Oil palm plantations are invaded by few leaf-eating pests. Bagworms, nettle caterpillars and tussock moths are the most essential ones in Southeast Asia. Bagworm which is also known as Thyridopteryx ephemeraeformis is a pest from family Psychidae and belongs to the order Lepidoptera. According to Barlow (1982), they are leaf eating caterpillars and construct their bags which are made of silk and dried plant materials, for example, leaves and little twigs. The regular bagworm species found in oil palm plantations are Pteroma pendula, Mahasena corbetti and Metisa plana (Wood, 1968; Sakaran, 1970). A recent study done by Norman and Basri (2007) demonstrates that in oil palm plantations of Peninsular Malaysia, M. plana was most generally disseminated species and the second was P. pendula. These bagworms cause severe harm to the oil palms which might decrease crop production up to 43% for consequent two years. The presence of bagworms can be easily noticeable by the holes in the leaves because they eat through the oil palm leaf. In seriously infected palms, the palm could not capture ample of sunlight as only the midribs of the leaflets are left and the crop yield will be significantly decreased.

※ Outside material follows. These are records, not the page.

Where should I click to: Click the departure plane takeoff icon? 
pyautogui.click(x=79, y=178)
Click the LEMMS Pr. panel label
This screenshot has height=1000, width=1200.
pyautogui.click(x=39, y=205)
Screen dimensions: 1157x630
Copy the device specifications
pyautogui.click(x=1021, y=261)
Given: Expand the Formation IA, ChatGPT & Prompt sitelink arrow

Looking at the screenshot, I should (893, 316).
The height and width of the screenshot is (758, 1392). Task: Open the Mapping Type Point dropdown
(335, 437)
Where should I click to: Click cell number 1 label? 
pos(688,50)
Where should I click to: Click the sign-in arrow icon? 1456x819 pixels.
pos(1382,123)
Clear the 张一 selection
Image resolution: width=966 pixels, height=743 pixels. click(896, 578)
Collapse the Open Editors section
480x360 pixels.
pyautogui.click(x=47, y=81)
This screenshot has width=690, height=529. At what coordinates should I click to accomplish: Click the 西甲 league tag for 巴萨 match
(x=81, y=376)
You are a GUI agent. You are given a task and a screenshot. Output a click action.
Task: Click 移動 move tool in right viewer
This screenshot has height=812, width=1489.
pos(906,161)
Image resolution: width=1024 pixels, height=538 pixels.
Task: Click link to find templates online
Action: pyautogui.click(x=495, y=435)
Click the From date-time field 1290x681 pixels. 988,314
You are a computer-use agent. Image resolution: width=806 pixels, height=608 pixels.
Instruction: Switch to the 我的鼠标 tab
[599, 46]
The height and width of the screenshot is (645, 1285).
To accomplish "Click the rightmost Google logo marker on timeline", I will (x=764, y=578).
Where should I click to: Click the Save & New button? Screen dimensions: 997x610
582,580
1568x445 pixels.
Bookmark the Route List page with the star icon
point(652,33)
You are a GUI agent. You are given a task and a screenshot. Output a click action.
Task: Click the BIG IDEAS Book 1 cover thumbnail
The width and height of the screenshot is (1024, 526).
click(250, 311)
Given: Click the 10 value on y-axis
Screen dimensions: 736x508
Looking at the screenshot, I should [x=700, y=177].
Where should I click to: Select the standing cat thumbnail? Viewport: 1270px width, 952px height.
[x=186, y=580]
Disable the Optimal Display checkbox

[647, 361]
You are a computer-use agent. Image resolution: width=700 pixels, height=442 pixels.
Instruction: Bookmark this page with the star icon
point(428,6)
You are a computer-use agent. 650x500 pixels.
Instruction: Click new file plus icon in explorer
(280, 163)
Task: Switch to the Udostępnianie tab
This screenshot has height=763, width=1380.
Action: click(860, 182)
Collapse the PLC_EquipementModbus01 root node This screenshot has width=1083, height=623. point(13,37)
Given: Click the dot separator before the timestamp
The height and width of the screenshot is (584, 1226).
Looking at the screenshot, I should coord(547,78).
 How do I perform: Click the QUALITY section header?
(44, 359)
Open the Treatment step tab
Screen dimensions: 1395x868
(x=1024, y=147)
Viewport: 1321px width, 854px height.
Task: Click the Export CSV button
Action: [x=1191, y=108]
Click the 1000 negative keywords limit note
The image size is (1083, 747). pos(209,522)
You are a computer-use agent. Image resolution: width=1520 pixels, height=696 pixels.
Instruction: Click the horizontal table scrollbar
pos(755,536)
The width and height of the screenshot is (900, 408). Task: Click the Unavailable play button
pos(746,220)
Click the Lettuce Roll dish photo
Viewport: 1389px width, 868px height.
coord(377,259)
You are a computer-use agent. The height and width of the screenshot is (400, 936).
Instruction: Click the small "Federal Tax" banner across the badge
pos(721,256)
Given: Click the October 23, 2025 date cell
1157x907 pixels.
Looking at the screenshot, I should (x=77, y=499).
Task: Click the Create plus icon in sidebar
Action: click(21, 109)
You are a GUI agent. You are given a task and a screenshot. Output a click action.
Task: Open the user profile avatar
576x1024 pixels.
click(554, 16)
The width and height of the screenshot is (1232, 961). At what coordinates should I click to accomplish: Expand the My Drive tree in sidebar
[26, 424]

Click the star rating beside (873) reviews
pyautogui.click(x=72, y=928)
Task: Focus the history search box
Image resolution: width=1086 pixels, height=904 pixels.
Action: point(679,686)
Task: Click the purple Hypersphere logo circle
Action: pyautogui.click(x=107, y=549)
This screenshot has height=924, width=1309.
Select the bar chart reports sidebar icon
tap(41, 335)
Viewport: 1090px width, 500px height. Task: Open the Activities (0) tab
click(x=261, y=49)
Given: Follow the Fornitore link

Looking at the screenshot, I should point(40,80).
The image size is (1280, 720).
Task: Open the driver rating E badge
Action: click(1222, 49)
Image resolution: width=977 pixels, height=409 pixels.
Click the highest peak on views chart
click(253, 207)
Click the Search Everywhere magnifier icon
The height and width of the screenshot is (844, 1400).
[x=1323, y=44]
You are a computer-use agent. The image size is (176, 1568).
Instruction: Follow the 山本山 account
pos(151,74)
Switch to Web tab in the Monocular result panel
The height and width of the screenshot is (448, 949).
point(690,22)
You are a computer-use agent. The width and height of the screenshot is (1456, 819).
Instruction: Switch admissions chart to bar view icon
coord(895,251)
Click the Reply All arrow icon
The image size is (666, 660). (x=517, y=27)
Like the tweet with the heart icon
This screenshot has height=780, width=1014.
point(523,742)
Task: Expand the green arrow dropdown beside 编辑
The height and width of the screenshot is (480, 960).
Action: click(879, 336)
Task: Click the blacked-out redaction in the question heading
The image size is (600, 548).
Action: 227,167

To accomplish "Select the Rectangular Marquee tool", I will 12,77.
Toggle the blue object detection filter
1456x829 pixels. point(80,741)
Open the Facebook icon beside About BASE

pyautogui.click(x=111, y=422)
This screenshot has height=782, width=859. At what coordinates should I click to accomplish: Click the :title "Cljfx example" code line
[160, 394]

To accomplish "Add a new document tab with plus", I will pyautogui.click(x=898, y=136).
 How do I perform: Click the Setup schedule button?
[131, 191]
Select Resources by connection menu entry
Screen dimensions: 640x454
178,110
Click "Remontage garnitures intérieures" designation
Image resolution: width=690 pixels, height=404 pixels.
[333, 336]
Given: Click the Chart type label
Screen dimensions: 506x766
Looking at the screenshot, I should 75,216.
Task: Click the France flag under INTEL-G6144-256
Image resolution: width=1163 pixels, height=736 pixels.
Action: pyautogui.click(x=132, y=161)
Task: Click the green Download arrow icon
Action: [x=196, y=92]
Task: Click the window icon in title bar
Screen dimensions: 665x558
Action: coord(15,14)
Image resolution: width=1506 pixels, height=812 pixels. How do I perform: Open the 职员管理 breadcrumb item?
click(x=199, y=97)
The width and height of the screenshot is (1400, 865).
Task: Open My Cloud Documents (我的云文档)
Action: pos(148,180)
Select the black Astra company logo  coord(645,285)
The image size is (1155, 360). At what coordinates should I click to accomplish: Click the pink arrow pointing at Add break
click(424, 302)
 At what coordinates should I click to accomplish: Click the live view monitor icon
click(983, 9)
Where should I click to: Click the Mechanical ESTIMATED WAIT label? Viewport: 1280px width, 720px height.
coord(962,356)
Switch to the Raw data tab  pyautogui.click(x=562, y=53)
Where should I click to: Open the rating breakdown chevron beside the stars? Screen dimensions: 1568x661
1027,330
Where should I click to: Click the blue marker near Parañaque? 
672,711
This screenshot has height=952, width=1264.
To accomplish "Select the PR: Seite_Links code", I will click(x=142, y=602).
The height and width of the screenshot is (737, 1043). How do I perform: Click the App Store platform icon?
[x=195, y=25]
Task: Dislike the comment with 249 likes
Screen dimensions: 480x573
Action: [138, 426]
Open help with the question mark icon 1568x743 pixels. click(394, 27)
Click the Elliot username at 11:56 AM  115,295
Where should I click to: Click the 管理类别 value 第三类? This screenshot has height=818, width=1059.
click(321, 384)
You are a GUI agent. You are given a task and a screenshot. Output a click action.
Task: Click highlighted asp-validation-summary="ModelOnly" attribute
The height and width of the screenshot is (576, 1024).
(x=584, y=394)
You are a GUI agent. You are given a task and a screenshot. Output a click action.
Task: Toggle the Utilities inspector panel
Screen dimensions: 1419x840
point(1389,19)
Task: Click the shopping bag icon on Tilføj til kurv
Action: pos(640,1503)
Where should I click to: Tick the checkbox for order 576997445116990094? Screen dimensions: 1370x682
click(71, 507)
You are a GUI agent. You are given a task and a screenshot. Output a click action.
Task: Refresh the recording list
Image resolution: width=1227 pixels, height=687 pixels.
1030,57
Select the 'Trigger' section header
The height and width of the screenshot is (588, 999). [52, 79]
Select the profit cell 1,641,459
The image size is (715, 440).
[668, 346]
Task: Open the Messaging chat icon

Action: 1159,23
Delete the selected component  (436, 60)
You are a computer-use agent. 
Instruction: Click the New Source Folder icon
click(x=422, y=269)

Hence, prevention and controlling of pests distribution is essential. Natural enemies are insects which reduce the number of pests by killing them, for instance by laying their eggs in the pest larvae. The natural enemies of leaf-eating pests normally live in the weeds in and around the plantation. Moreover, the natural enemies will move away or die if all weeds are destroyed and spreading of leaf-eating pests will turn out to be more probable. Thus, sufficient attention should be given to the beneficial plants which are host plants of the natural enemies. Examples of the beneficial plants in oil palm plantations are Turnera ulmifolia, Turnera subulata, Cassia cobanensis and Antigonon leptopus. These beneficial plants will contribute shelter and supplementary sustenance, for example, nectar and attract the predators and parasites. The bright colour flowers of these plants will attract the natural enemies. In most cases these plants are left without getting enough nutrients. Fertilizers are not applied to these plants as they are categorized as weeds and do not need proper maintenance. By the application of fertilizers to these beneficial plants, the growth rate and the flowering of the plants will increase rapidly and healthier. Therefore, more natural enemies will be attracted and decreases the population of the bagworms.